En pleine discussion budgétaire, le gouvernement cherche de nouvelles victimes de sa politique austéritaire. Sa cible privilégiée est toute trouvée : les fonctionnaires. Pétri de poncifs stigmatisants et humiliants, le ministre de la Fonction publique, Guillaume Kasbarian, qui a déjà montré l’étendue de son talent au ministère du Logement, excelle. « Il y a urgence à lutter contre l’absentéisme des fonctionnaires. »
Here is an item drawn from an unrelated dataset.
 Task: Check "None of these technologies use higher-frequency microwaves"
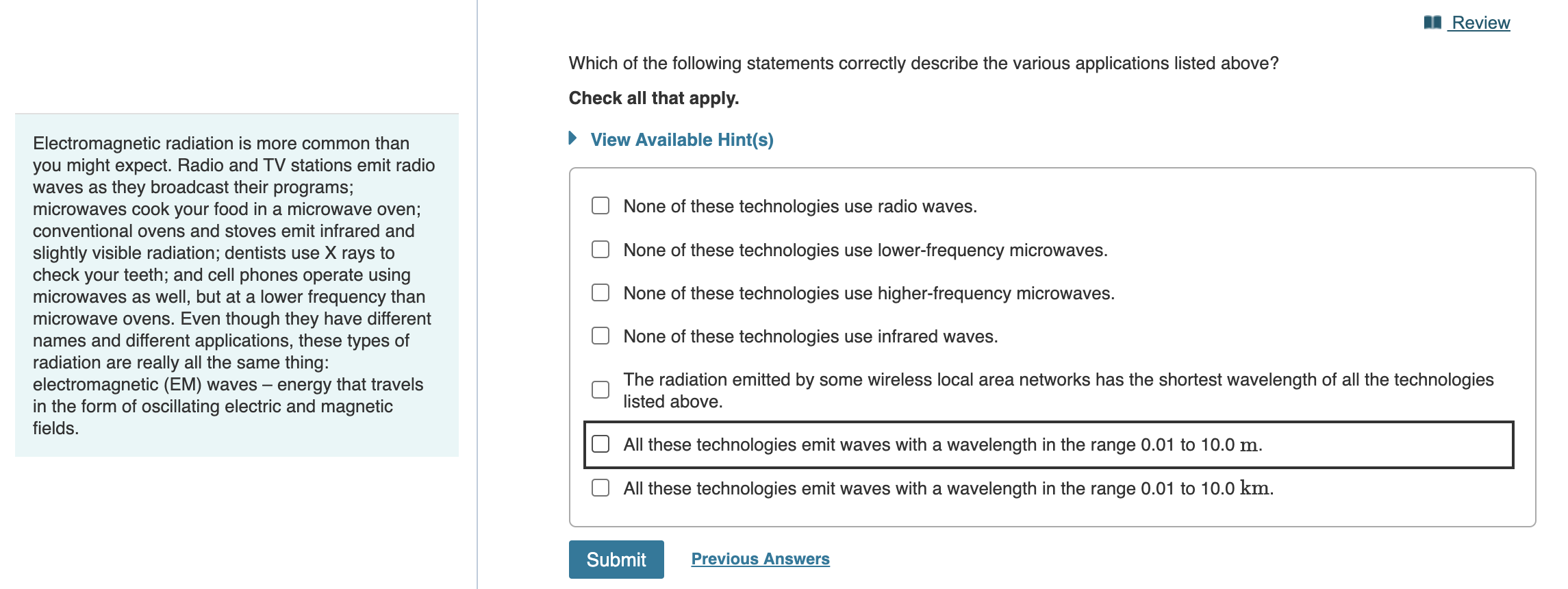600,292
Il faut d’abord rappeler à ce sinistre ministre que l’on ne parle pas d’absentéisme, c’est-à-dire de jour de congé indu ou de journée de travail « séchée » comme au collège, mais bien d’arrêt maladie. Et qu’à part une infime minorité sans doute epsilon, il n’existe pas d’arrêt maladie de confort. Mais, dans la tête des libéraux, et par essence dans la start-up nation, soutenue une nouvelle fois par le RN, les fonctionnaires ne travaillent pas assez. Les préjugés ont la peau dure et sont savamment entretenus pour pouvoir mieux justifier certaines politiques les visant.
Ce gouvernement continue son œuvre destructrice en opposant les Français aux immigrés, les jeunes aux retraités, les fonctionnaires aux salariés du privé. De plus, cette décision prétendument au nom de l’équité avec le privé est une ineptie puisque, dans la majeure partie des entreprises, des accords couvrent les jours de carence.
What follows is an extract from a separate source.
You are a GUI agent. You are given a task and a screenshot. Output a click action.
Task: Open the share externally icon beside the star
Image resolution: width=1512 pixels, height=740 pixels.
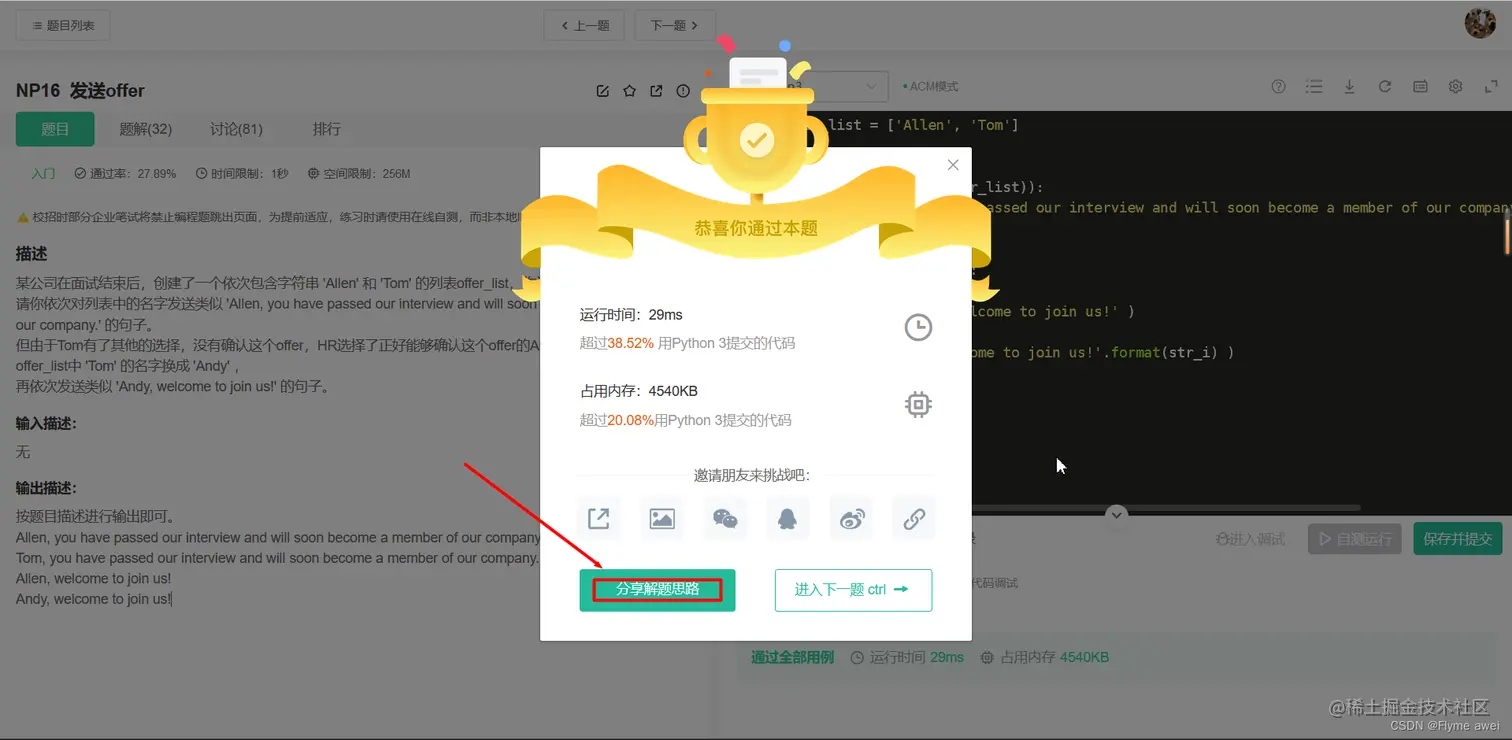point(656,90)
Le nouveau ministre de la Fonction publique aurait pu, aurait dû commencer par d’autres chantiers.
Les suppressions d’emplois par milliers depuis des années dans les trois versants de la fonction publique ont considérablement dégradé les conditions de travail. Les agents sont à bout, comme le montre encore la récente mobilisation du secteur de la santé, qui souffre du manque de moyens notamment dans les hôpitaux. 4 000 postes d’enseignants vont être supprimés l’an prochain alors que le manque de personnels dans l’éducation nationale, et notamment de remplaçants, pénalise déjà les élèves. 500 emplois vont être supprimés à France Travaille alors même que les chômeurs et les chômeuses ont besoin de plus d’accompagnement personnalisé. Sans parler de secteurs comme la police, la justice.
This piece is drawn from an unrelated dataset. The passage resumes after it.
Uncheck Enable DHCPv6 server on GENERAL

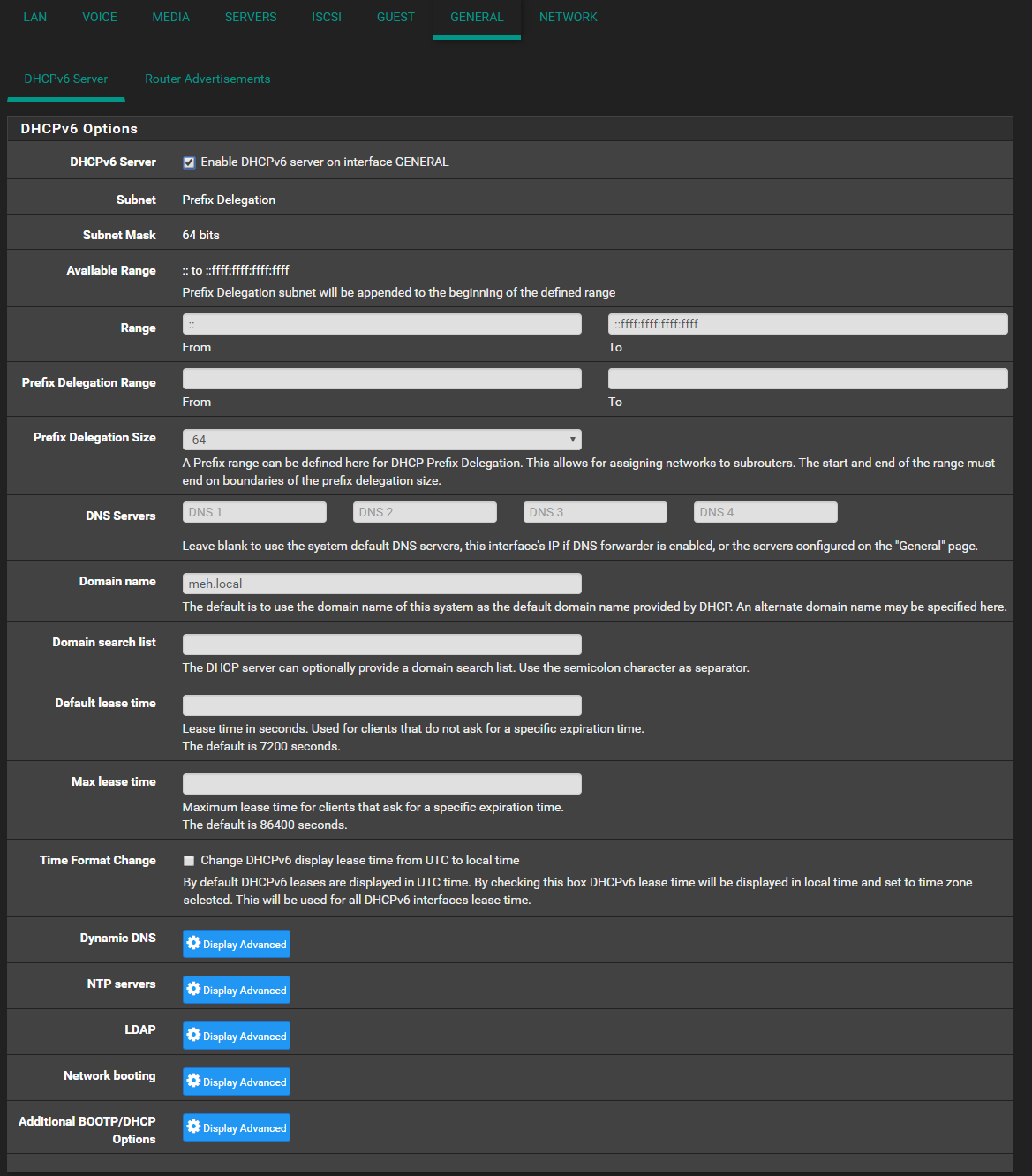click(x=189, y=162)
La Cour des comptes n’a pas manqué d’ajouter sa petite rengaine dans l’air du temps, en proposant de supprimer 100 000 emplois au sein des collectivités locales. Pourtant, ces agents sont précieux. Ils font tourner le pays en assurant des missions et des métiers essentiels, souvent peu valorisés et moins bien rémunérés que dans le privé. Les 5 millions d’hommes et femmes fonctionnaires défendent des valeurs de service public et d’intérêt général, contrairement à leur ministre de tutelle, qui n’en a cure.
Vouloir réaliser 1,2 milliard d’euros d’économie sur leur dos est une provocation qui va aggraver le mal-être de ces agents, et donc les arrêts maladie. C’est une gabegie qui pousse à l’externalisation de savoir-faire ou même au recours à des cabinets de conseil, tels McKinsey, bien que les qualifications existent au sein de l’appareil d’État.
Alors que le statut de la fonction publique est une conquête du programme du Conseil national de la Résistance (CNR), par la contribution décisive des communistes pour un statut général, il est urgent d’entendre les revendications des fonctionnaires, en matière de reconnaissance des qualifications, d’avancement de carrière, de revalorisation salariale, de maintien de la Pipa (garantie individuelle de pouvoir d’achat). Les débats au Parlement seront déterminants pour savoir qui veut la peau des fonctionnaires et de la fonction publique.